(DATA)

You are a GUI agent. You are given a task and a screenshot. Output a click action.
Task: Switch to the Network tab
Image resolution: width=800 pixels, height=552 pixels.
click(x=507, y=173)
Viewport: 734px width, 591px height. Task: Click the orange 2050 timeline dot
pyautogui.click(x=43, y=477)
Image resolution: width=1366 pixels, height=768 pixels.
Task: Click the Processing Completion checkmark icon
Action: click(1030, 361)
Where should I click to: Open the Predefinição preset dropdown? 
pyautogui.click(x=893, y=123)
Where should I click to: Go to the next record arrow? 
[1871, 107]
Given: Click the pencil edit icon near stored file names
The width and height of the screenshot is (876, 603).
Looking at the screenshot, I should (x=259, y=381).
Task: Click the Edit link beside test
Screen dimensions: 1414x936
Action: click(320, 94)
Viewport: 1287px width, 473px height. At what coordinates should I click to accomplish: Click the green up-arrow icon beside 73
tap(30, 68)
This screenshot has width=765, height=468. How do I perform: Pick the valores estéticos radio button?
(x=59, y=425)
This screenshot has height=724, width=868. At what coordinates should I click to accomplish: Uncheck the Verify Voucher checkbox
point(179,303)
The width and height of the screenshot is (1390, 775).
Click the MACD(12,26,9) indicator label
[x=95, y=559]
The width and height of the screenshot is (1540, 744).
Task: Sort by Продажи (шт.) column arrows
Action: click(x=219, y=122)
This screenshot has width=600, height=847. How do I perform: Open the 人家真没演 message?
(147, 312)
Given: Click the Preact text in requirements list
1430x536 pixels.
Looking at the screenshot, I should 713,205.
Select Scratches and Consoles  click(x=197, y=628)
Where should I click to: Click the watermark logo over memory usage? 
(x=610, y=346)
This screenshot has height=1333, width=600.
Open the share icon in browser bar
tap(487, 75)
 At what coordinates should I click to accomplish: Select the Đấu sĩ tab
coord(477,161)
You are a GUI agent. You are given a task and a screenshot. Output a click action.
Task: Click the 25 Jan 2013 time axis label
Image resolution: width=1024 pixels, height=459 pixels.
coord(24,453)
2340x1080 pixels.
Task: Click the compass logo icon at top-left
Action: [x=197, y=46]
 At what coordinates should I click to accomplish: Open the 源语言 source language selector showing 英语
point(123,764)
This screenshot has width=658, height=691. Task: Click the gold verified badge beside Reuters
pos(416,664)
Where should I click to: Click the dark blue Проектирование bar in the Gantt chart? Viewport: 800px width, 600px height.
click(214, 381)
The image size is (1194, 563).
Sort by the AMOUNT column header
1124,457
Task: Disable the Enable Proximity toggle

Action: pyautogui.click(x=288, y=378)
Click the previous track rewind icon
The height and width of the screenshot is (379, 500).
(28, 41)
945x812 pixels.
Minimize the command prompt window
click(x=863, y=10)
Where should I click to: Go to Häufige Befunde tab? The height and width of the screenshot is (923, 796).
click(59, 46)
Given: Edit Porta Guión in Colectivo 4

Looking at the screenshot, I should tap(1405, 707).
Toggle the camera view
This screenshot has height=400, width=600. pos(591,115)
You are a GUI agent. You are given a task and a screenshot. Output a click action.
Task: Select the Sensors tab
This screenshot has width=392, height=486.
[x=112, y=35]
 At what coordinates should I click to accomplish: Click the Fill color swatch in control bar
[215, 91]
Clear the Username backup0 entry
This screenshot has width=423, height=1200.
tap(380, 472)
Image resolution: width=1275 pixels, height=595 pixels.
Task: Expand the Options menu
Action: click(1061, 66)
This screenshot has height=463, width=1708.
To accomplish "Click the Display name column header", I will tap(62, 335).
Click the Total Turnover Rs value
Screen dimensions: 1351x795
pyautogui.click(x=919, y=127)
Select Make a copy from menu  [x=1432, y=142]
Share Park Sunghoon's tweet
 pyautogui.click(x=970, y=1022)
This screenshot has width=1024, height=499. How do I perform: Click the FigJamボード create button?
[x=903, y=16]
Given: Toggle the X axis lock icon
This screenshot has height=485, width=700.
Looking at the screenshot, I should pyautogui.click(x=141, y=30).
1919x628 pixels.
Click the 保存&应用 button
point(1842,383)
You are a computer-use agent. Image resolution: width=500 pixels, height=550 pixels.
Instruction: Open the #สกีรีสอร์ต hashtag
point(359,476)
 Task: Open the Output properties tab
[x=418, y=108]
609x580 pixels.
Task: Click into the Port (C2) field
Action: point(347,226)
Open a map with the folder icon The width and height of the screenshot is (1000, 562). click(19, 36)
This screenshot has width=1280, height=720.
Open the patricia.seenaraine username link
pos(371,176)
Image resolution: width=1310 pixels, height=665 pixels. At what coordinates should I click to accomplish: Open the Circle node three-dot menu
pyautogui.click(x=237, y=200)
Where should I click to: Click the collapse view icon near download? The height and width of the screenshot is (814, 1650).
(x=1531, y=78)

(End DATA)

**TASK DIRECTIONS:** Type out the entries again, word for word.

**SOLUTION FOR THIS PROBLEM:**
You are a GUI agent. You are given a task and a screenshot. Output a click action.
Task: Switch to the Network tab
Image resolution: width=800 pixels, height=552 pixels.
click(x=507, y=173)
Viewport: 734px width, 591px height. Task: Click the orange 2050 timeline dot
pyautogui.click(x=43, y=477)
Image resolution: width=1366 pixels, height=768 pixels.
Task: Click the Processing Completion checkmark icon
Action: click(1030, 361)
Where should I click to: Open the Predefinição preset dropdown? 
pyautogui.click(x=893, y=123)
Where should I click to: Go to the next record arrow? 
[1871, 107]
Given: Click the pencil edit icon near stored file names
The width and height of the screenshot is (876, 603).
Looking at the screenshot, I should (x=259, y=381).
Task: Click the Edit link beside test
Screen dimensions: 1414x936
Action: click(320, 94)
Viewport: 1287px width, 473px height. At what coordinates should I click to accomplish: Click the green up-arrow icon beside 73
tap(30, 68)
This screenshot has width=765, height=468. How do I perform: Pick the valores estéticos radio button?
(x=59, y=425)
This screenshot has height=724, width=868. At what coordinates should I click to accomplish: Uncheck the Verify Voucher checkbox
point(179,303)
The width and height of the screenshot is (1390, 775).
Click the MACD(12,26,9) indicator label
[x=95, y=559]
The width and height of the screenshot is (1540, 744).
Task: Sort by Продажи (шт.) column arrows
Action: click(x=219, y=122)
This screenshot has width=600, height=847. How do I perform: Open the 人家真没演 message?
(147, 312)
Given: Click the Preact text in requirements list
1430x536 pixels.
Looking at the screenshot, I should 713,205.
Select Scratches and Consoles  click(x=197, y=628)
Where should I click to: Click the watermark logo over memory usage? 
(x=610, y=346)
This screenshot has height=1333, width=600.
Open the share icon in browser bar
tap(487, 75)
 At what coordinates should I click to accomplish: Select the Đấu sĩ tab
coord(477,161)
You are a GUI agent. You are given a task and a screenshot. Output a click action.
Task: Click the 25 Jan 2013 time axis label
Image resolution: width=1024 pixels, height=459 pixels.
coord(24,453)
2340x1080 pixels.
Task: Click the compass logo icon at top-left
Action: [x=197, y=46]
 At what coordinates should I click to accomplish: Open the 源语言 source language selector showing 英语
point(123,764)
This screenshot has width=658, height=691. Task: Click the gold verified badge beside Reuters
pos(416,664)
Where should I click to: Click the dark blue Проектирование bar in the Gantt chart? Viewport: 800px width, 600px height.
click(214, 381)
The image size is (1194, 563).
Sort by the AMOUNT column header
1124,457
Task: Disable the Enable Proximity toggle

Action: pyautogui.click(x=288, y=378)
Click the previous track rewind icon
The height and width of the screenshot is (379, 500).
(28, 41)
945x812 pixels.
Minimize the command prompt window
click(x=863, y=10)
Where should I click to: Go to Häufige Befunde tab? The height and width of the screenshot is (923, 796).
click(59, 46)
Given: Edit Porta Guión in Colectivo 4

Looking at the screenshot, I should tap(1405, 707).
Toggle the camera view
This screenshot has height=400, width=600. pos(591,115)
You are a GUI agent. You are given a task and a screenshot. Output a click action.
Task: Select the Sensors tab
This screenshot has width=392, height=486.
[x=112, y=35]
 At what coordinates should I click to accomplish: Click the Fill color swatch in control bar
[215, 91]
Clear the Username backup0 entry
This screenshot has width=423, height=1200.
tap(380, 472)
Image resolution: width=1275 pixels, height=595 pixels.
Task: Expand the Options menu
Action: click(1061, 66)
This screenshot has height=463, width=1708.
To accomplish "Click the Display name column header", I will tap(62, 335).
Click the Total Turnover Rs value
Screen dimensions: 1351x795
pyautogui.click(x=919, y=127)
Select Make a copy from menu  [x=1432, y=142]
Share Park Sunghoon's tweet
 pyautogui.click(x=970, y=1022)
This screenshot has width=1024, height=499. How do I perform: Click the FigJamボード create button?
[x=903, y=16]
Given: Toggle the X axis lock icon
This screenshot has height=485, width=700.
Looking at the screenshot, I should pyautogui.click(x=141, y=30).
1919x628 pixels.
Click the 保存&应用 button
point(1842,383)
You are a computer-use agent. Image resolution: width=500 pixels, height=550 pixels.
Instruction: Open the #สกีรีสอร์ต hashtag
point(359,476)
 Task: Open the Output properties tab
[x=418, y=108]
609x580 pixels.
Task: Click into the Port (C2) field
Action: point(347,226)
Open a map with the folder icon The width and height of the screenshot is (1000, 562). click(19, 36)
This screenshot has width=1280, height=720.
Open the patricia.seenaraine username link
pos(371,176)
Image resolution: width=1310 pixels, height=665 pixels. At what coordinates should I click to accomplish: Open the Circle node three-dot menu
pyautogui.click(x=237, y=200)
Where should I click to: Click the collapse view icon near download? The height and width of the screenshot is (814, 1650).
(x=1531, y=78)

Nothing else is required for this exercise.